Do Neural Language Representations Learn Physical Commonsense?
Maxwell Forbes, Ari Holtzman, Yejin Choi
CogSci 2019

For an overview of the project and academic publication, please see the project webpage. The rest of this README is focused on the code and data behind the project.


# (1) Create a fresh virtualenv. Use Python 3.7+

# (2) Install pytorch. (This code was written using Pytorch 1.1) Follow directions at

# (3) Install other Python dependencies using pip:
pip install -r requirements.txt

# (4) Retrieve external data. (Our data is already in subfolders of data/; this is for
# larger blobs like GloVe.) This script also makes some directories we'll need.

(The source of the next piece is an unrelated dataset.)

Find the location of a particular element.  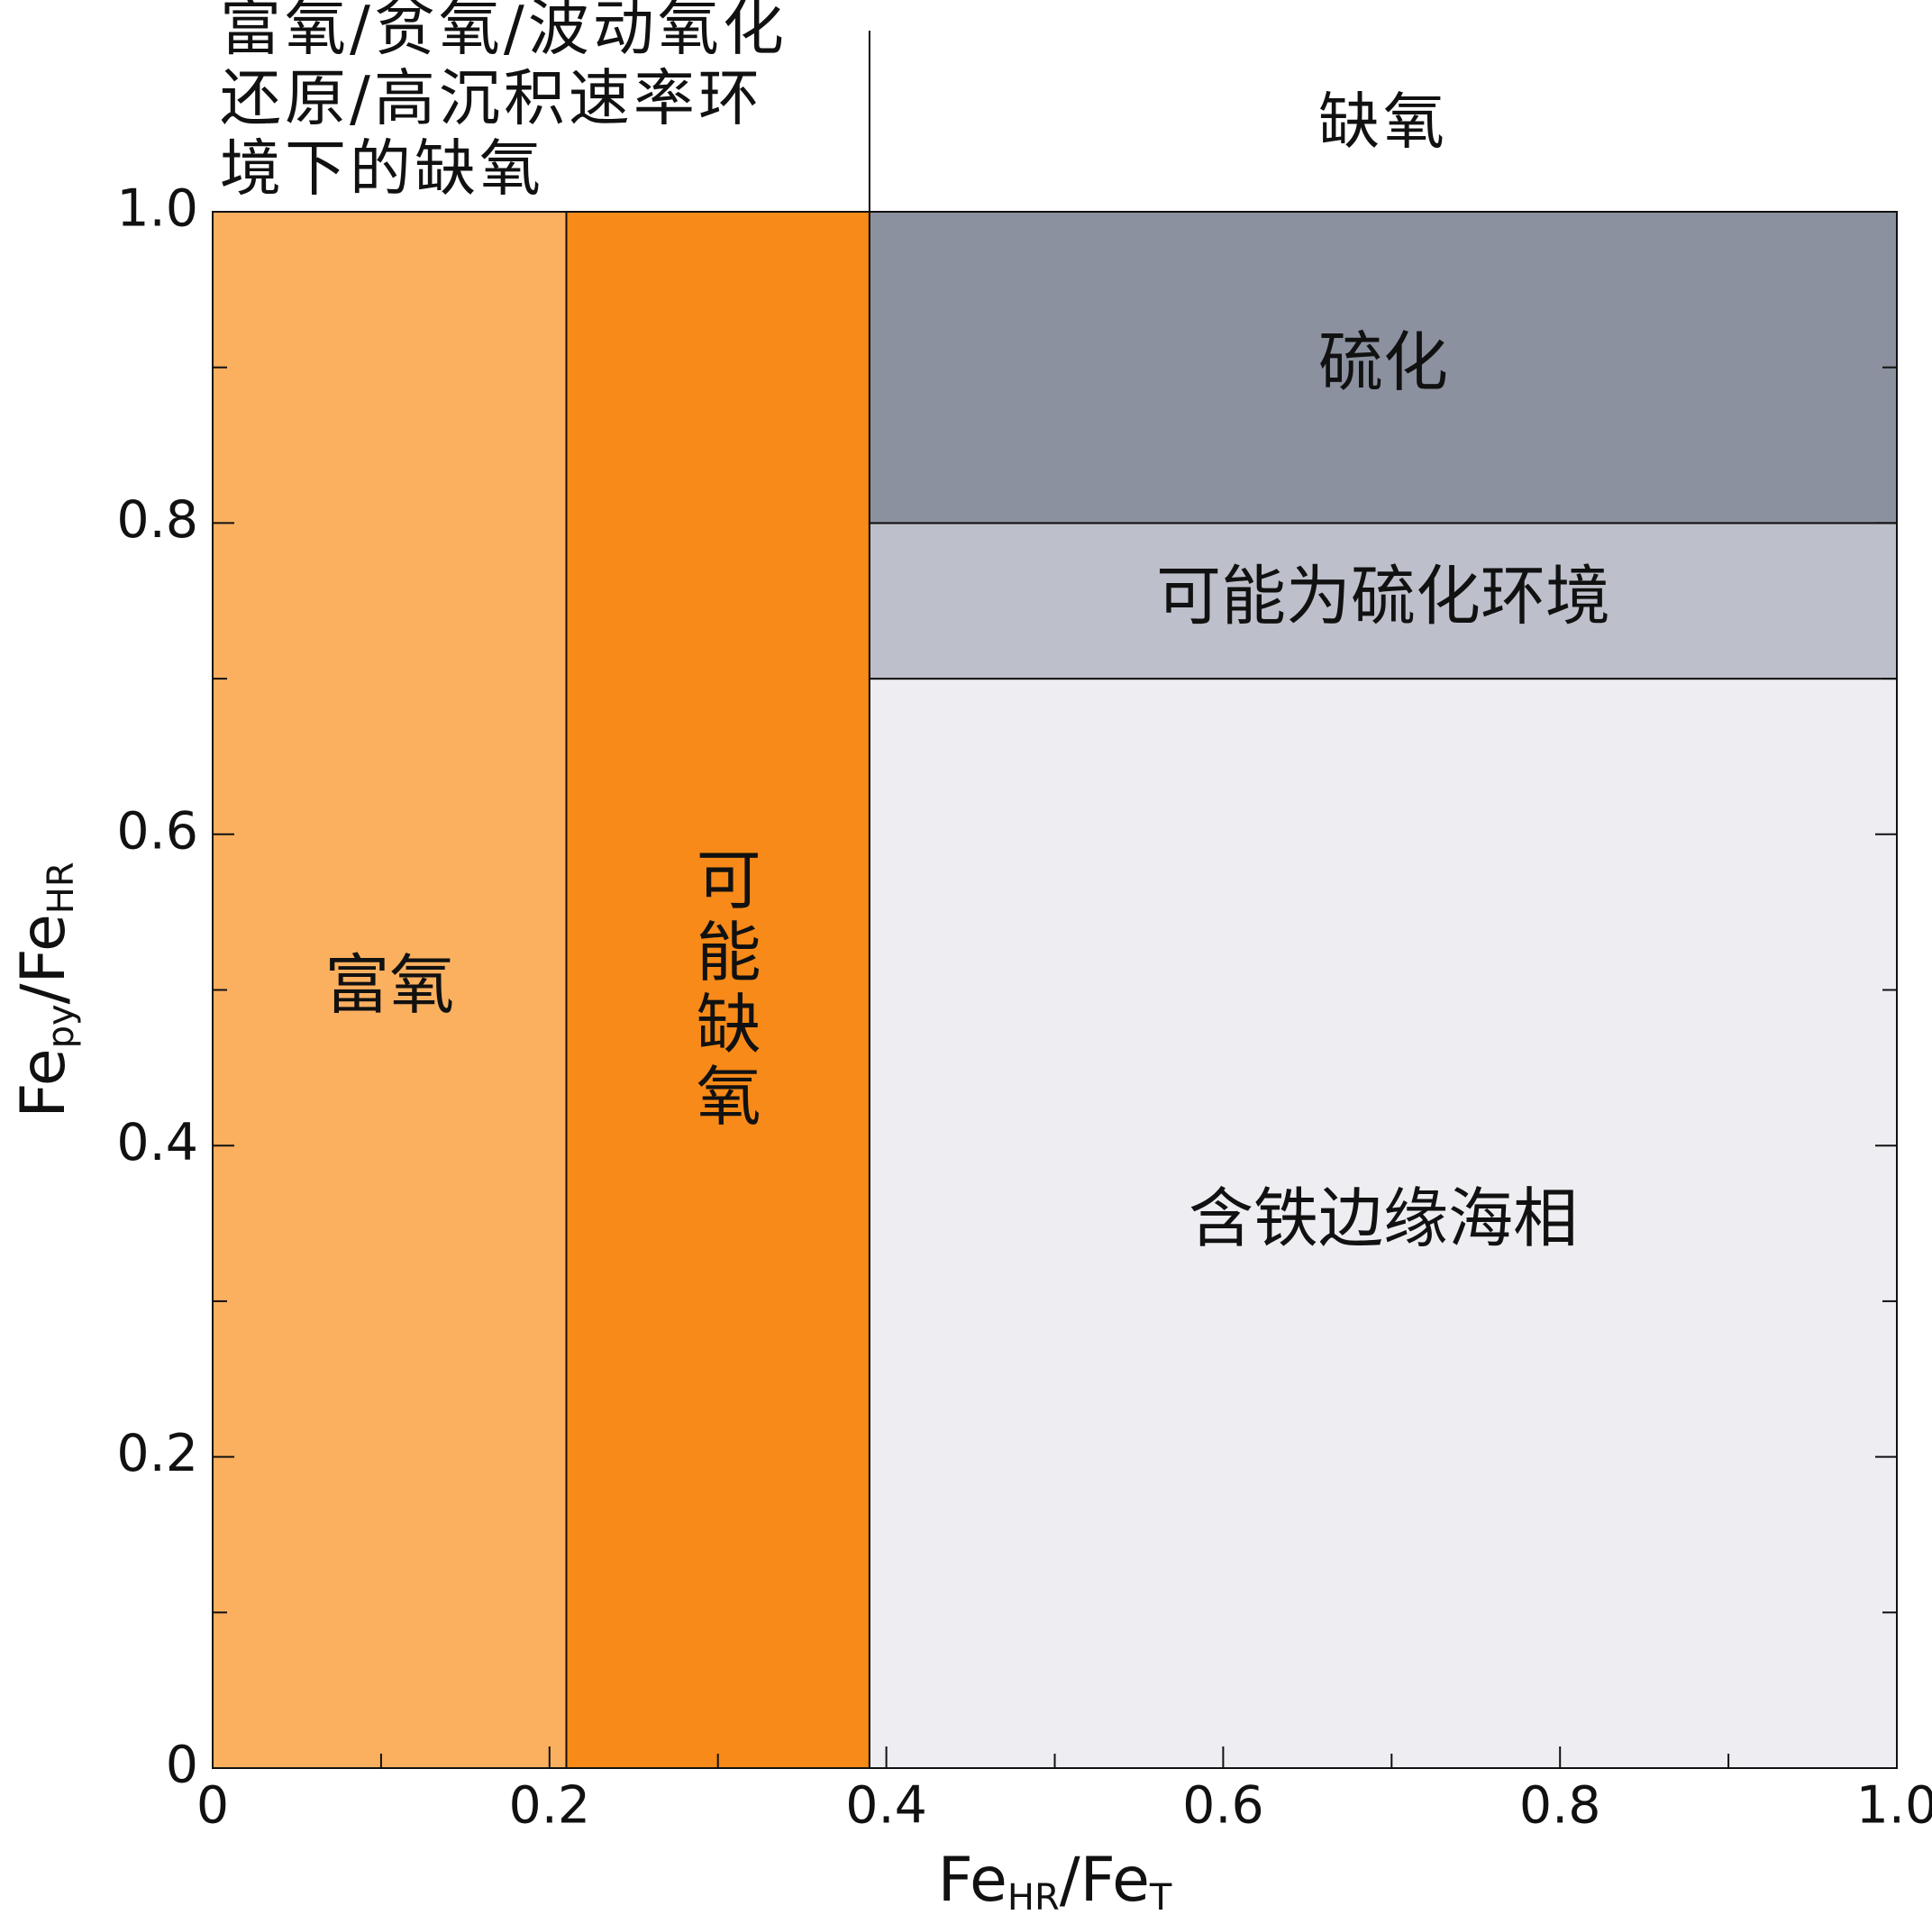

y-axis-label-part: HR is located at coordinates (62, 888).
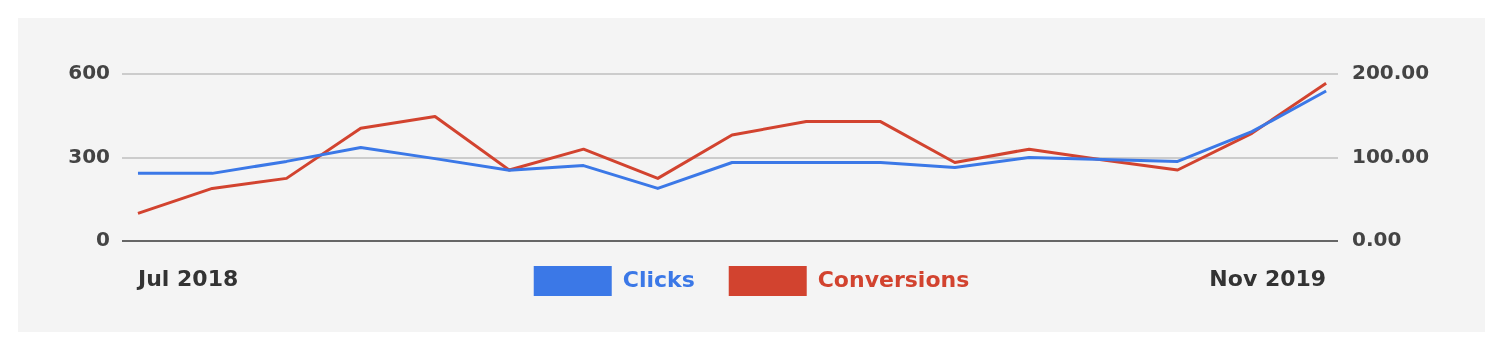 The image size is (1503, 350). I want to click on y-tick-label: 300, so click(89, 156).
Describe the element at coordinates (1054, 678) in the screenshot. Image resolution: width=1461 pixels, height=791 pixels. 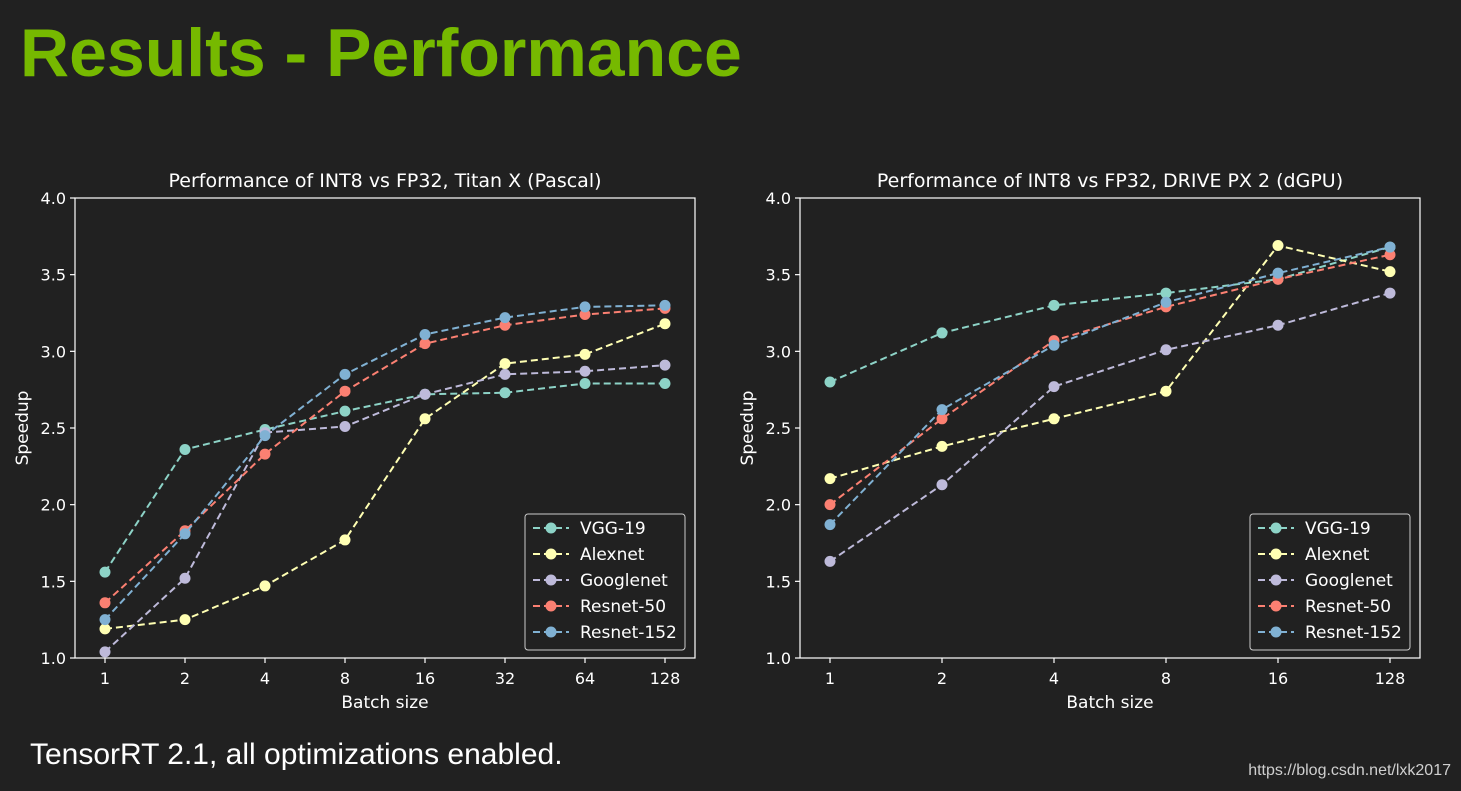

# Note that per-datum results for the programs below are written to data/results/

# Run the baselines: random and majority.
python -m pc.baselines

# Run GloVe, Dependency Embeddings, and ELMo. For detailed info on hyperparameters and
# cross validation, see the `main()` function in pc/
python -m pc.experiments

# Run BERT. NOTE: 1 epoch for "situated-AP" is not to handicap the model; rather, it
# overfits and achieves 0.0 F1 score for epoch 2+.
python -m pc.bert --task "abstract-OP"
python -m pc.bert --task "situated-OP"
python -m pc.bert --task "situated-OA"
python -m pc.bert --task "situated-AP" --epochs 1

# Display human results.
python -m pc.human

# Compute statistical significance. (Requires all baselines and model output.)
python -m pc.significance

# Convert BERT's output on the situated-AP task to per-category output (for making
# graphs).
python -m scripts.perdatum_to_category

# Produce graphs (from paper) for analyzing BERT's output on situated-AP task per-
# category, as well as comparing performance vs word occurrence in natural language
# (found in data/nl/). Writes graphs to data/results/graphs.
python -m pc.graph


In this repository, we provide the abstract and stitauted datasets collected for this project, as well as some auxillary data we used (sentence constructions, statistics of natural language).

Note that the scripts/ script will download additional data (GloVe embeddings, Dependency Embeddings, and a cache of ELMo embeddings), which we don't describe here.

Here is an overview of what's provided:

├── dep-embs  (retrieve with `scripts/`)
├── elmo      (retrieve with `scripts/`)
├── glove     (retrieve with `scripts/`)
├── human     Expert annotations establishing human performance on the task.
├── nl        Natural language statistics: frequency of our words in a large corpus.
├── pc        Our abstract and situated datasets are here.
└── sentences Sentences automatically constructed for contextual models (ELMo, BERT).